Word for word, copy the records and drop the pictures.
** Records provided follows **
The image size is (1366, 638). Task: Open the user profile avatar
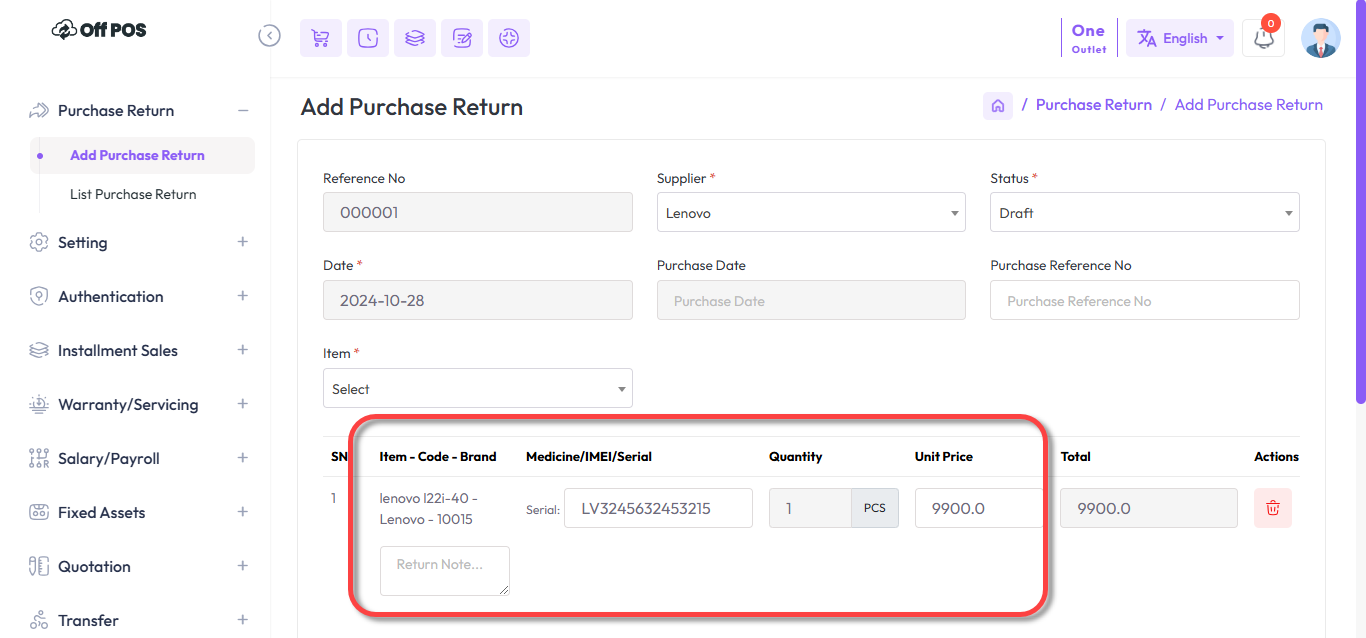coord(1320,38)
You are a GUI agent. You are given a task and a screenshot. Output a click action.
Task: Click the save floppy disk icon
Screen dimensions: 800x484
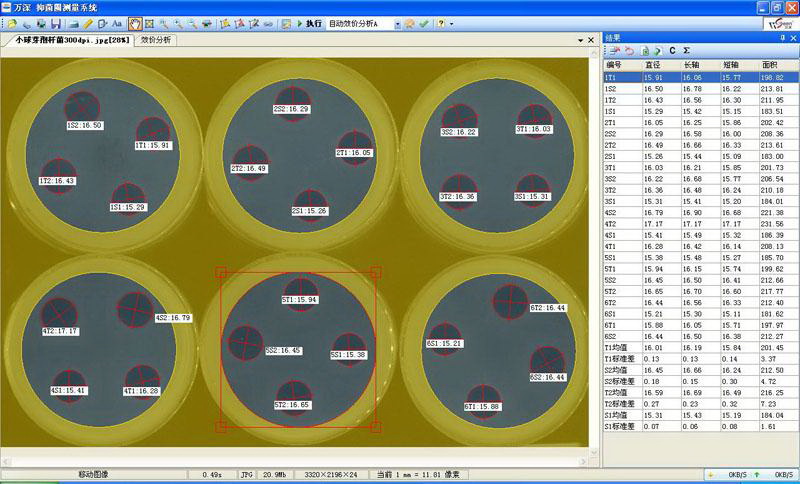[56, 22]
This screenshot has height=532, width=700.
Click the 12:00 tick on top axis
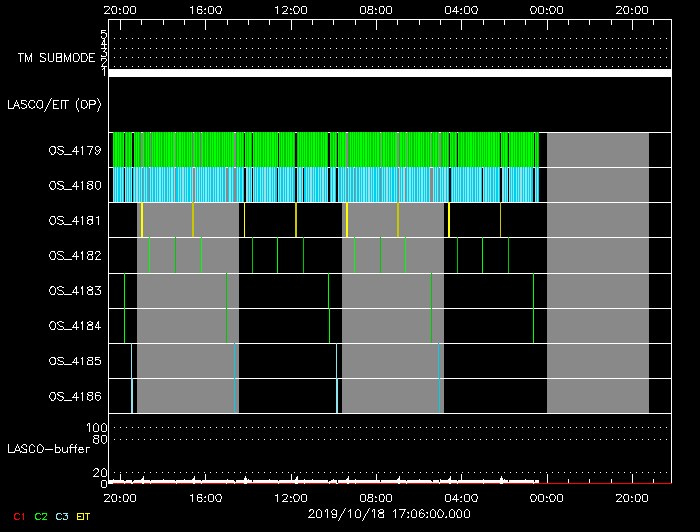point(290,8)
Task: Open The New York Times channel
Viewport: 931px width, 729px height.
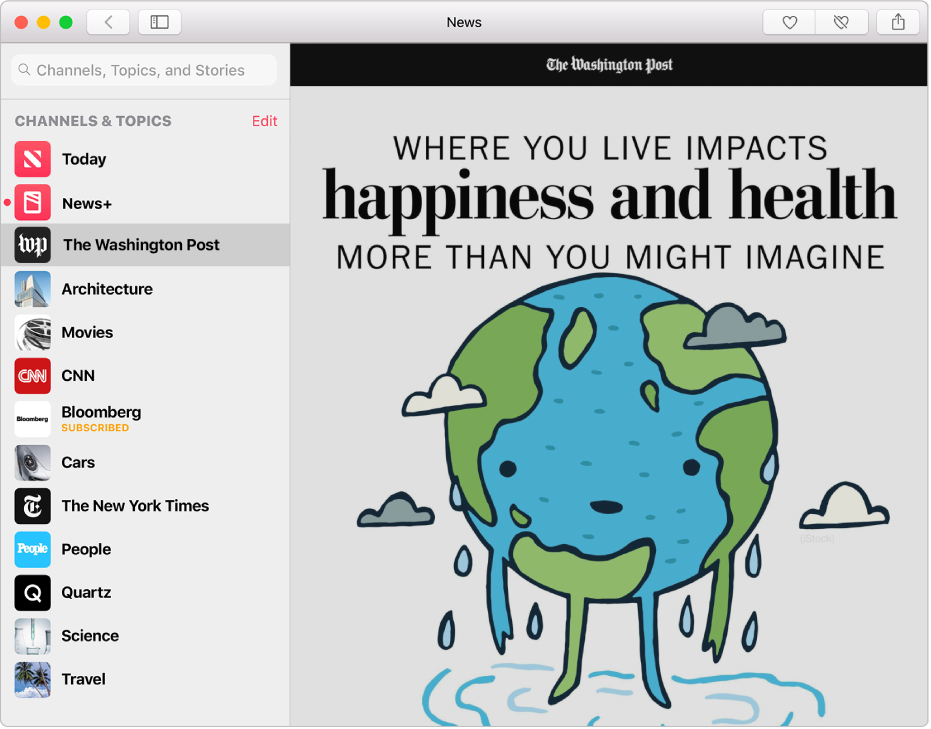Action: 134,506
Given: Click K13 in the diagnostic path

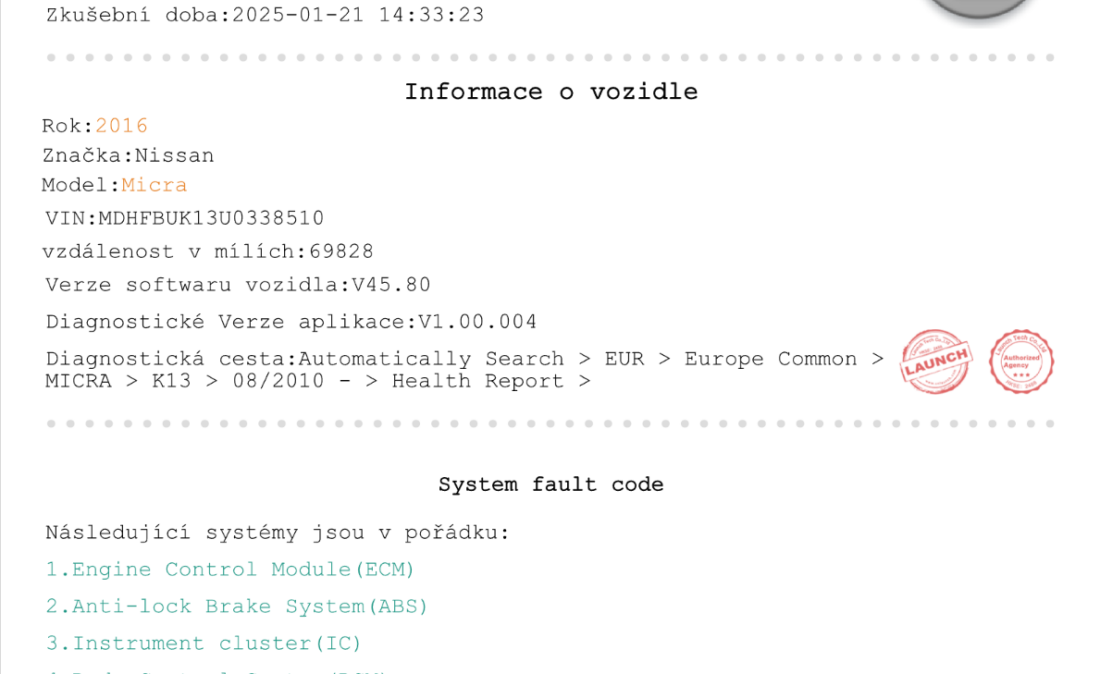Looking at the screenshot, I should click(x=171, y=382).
** End of Records provided **
**Exercise solution:**
The image size is (1366, 638). Task: Open the user profile avatar
coord(1320,38)
You are a GUI agent. You are given a task and a screenshot. Output a click action.
Task: Click the save floppy disk icon
Screen dimensions: 800x484
[56, 22]
This screenshot has height=532, width=700.
Click the 12:00 tick on top axis
point(290,8)
Task: Open The New York Times channel
Viewport: 931px width, 729px height.
Action: 134,506
Given: Click K13 in the diagnostic path

Looking at the screenshot, I should click(x=171, y=382).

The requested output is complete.